Multi-factor authentication (MFA) is considered to be a panacea and is presented by some as an alternative solution. However, REMME views this as an unreliable means of tackling the plethora of vulnerabilities password authentication suffers from. The interception of SMS messages in 2G networks is no longer a problem for intruders; similarly, traffic blocking for authentication applications such as Google or Microsoft Authentications is now possible. Therefore, they believe that MFA is not a viable long-term answer to the problem of password authentication vulnerabilities.

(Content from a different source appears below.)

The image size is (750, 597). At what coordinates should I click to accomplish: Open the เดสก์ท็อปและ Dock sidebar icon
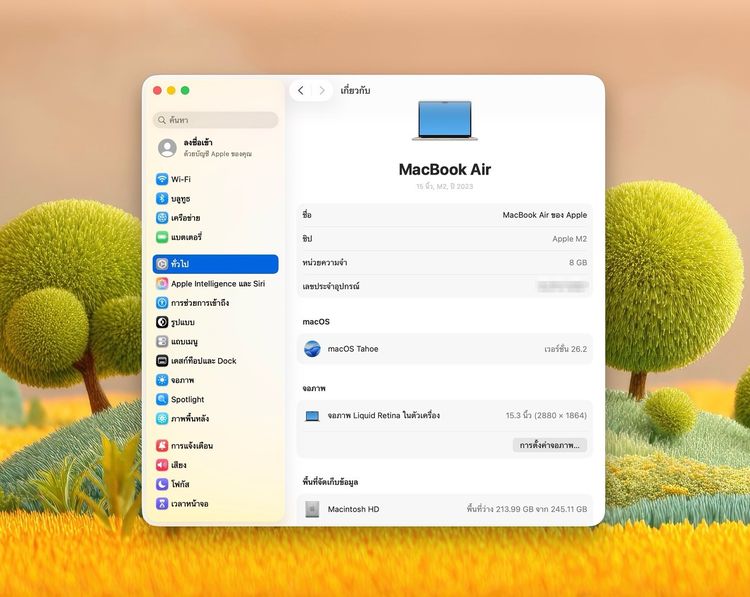point(162,360)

Having said this, REMME does pinpoint a roadblock in the integration of passwordless authentication technologies into services and web applications; the modularity of existing modern infrastructure. Used protocols, particularly HTTP/HTTPS, do not support sessions. This means that there is no state support so the sender or recipient does not remember the previous messages or actions. It turns out that at the TCP/IP stack level there is session support between the network interfaces based on TCP sequence and acknowledgement numbers, but there is no authentication. At SSL/TLS level, there is authentication based on asymmetric cryptography and session support, but this interaction occurs between the browser and the web-server (application-server), but not between the web-browser and application. At the application level over HTTP, there is support for sessions but this most often occurs between the browser and the application-server (web-server).
It is very rare to find a modern web-application that can manage and control its own user sessions. For developers, it is easier to use existing session management mechanisms, but this introduces the threat of various attacks: pass-the-hash, hash-injection, replay-attack and others. These attacks are possible at every level of communication which is present in current systems. Each level of interaction is vulnerable to different types of attacks. REMME feel that the best solution would be a ‘pass-through’ authentication process. The authentication process should be integrated into the storage, processing and transmission of information from the beginning to the end. For example, the HTTP protocol is used, not only for encryption but also for server authentication by the client. Before the communication server sends its certificate to the browser, the client checks with the certification authority (CA). Few people are aware that the HTTPS protocol could contain two-way authentication. If the browser sends its certificate to the server, the server will also be able to authenticate it. This provides certain benefits for pass-through authentication. Imagine that the checking of certificates and opening the HTTPS session will be made by the application itself rather than by the web server. This allows the system to provide full end-to-end authentication, not only transfer data protection between the browser and the application server. In order to do this, the user only needs to import their certificate into the repository in the browser.
Although developers will have to implement additional APIs for verifying certificates, managing sessions by applications and to interact with the application server, REMME believes that the benefits of end-to-end authentication outweigh this. All of the technologies required for the implementation of pass through authentication already exist. The main roadblock is now the reticence of developers and vendors to concern themselves with user safety and, of course, in the carelessness of users. However, REMME believes that this will be a problem everyone will be aware of in the near future and hope that this will prove motivation enough for the progression of cyber security.